Celiac.com 07/21/2017 - In previous studies, a team of scientists led by Professor Anette-Gabriele Ziegler had already shown an association between infections in early childhood and the development of type 1 diabetes. In that study, the researchers saw the highest risk for type 1 diabetes in children who experienced repeated respiratory infections in the first six months of life.
Recently, Zeigler and another team of colleagues from the Institute for Diabetes Research at Helmholtz Zentrum München, a partner in the German Center for Diabetes Research (DZD), set out to determine whether infections during infancy are associated with increased risk for celiac disease later on.
To a lesser extent, an increased disease risk was also seen in connection with early respiratory tract infections. The risk seems to be particularly high for people who experience repeated gastrointestinal infections in the first year of life.

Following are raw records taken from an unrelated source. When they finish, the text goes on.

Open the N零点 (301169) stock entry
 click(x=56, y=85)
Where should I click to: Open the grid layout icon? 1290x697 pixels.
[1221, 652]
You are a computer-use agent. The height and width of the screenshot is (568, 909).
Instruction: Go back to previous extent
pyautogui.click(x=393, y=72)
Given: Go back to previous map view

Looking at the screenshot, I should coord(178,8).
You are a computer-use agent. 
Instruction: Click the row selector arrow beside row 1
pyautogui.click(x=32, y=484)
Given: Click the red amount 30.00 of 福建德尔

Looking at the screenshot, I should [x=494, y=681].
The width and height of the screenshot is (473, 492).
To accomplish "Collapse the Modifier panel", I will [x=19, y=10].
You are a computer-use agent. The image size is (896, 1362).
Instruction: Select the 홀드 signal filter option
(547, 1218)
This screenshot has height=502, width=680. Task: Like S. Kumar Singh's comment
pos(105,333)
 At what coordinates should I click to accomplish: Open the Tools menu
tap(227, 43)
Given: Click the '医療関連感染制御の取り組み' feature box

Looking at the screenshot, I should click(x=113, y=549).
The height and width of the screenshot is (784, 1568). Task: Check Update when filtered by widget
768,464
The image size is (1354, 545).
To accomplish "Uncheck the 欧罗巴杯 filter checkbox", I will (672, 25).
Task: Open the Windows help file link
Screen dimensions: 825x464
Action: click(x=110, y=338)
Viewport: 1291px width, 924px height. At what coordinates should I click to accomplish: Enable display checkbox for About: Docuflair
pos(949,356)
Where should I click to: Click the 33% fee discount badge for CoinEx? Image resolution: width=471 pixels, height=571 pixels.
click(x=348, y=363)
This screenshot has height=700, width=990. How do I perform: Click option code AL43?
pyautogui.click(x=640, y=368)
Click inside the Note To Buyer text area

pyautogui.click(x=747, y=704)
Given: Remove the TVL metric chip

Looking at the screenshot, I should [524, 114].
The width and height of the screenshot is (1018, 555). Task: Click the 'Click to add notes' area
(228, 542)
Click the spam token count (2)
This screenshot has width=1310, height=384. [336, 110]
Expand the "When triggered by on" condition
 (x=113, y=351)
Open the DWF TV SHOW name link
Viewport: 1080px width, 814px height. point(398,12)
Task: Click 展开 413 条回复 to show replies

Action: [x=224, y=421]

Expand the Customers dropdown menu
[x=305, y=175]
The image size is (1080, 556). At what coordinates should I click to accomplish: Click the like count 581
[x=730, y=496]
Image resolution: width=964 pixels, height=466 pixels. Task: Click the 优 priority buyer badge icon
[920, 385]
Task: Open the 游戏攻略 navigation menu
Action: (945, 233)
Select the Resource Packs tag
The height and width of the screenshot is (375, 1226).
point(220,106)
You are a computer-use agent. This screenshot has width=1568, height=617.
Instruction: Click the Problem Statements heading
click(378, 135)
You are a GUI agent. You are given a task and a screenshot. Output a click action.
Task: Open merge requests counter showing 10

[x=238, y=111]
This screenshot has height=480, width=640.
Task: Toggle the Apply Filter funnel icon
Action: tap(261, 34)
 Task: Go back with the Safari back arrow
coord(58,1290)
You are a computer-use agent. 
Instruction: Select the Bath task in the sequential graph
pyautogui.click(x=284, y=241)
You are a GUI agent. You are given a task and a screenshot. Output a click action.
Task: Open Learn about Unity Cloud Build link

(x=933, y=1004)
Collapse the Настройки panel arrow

Whether the connections with early infections and later celiac risk are causal or are based on changes in the microbiome or specific immune responses is not clear from the data, said first author Dr. Andreas Beyerlein.
"However," Beyerlein added, "it seems that the increased risk of celiac disease is associated with a permanent inflammation of the gastrointestinal tract in early childhood and is not caused by a specific viral or bacterial pathogen."
The team reached their conclusion after analyzing fully anonymized data provided by the Bavarian Association of Statutory Health Insurance Physicians (Kassenärztliche Vereinigung Bayern) of 295,420 children who were born between 2005 and 2007.
Medically attended infections from birth until a median age of 8.5 years were considered in the analysis. A total of 853 children developed gluten intolerance, equivalent to 0.3 percent.
Their results appear in the American Journal of Epidemiology.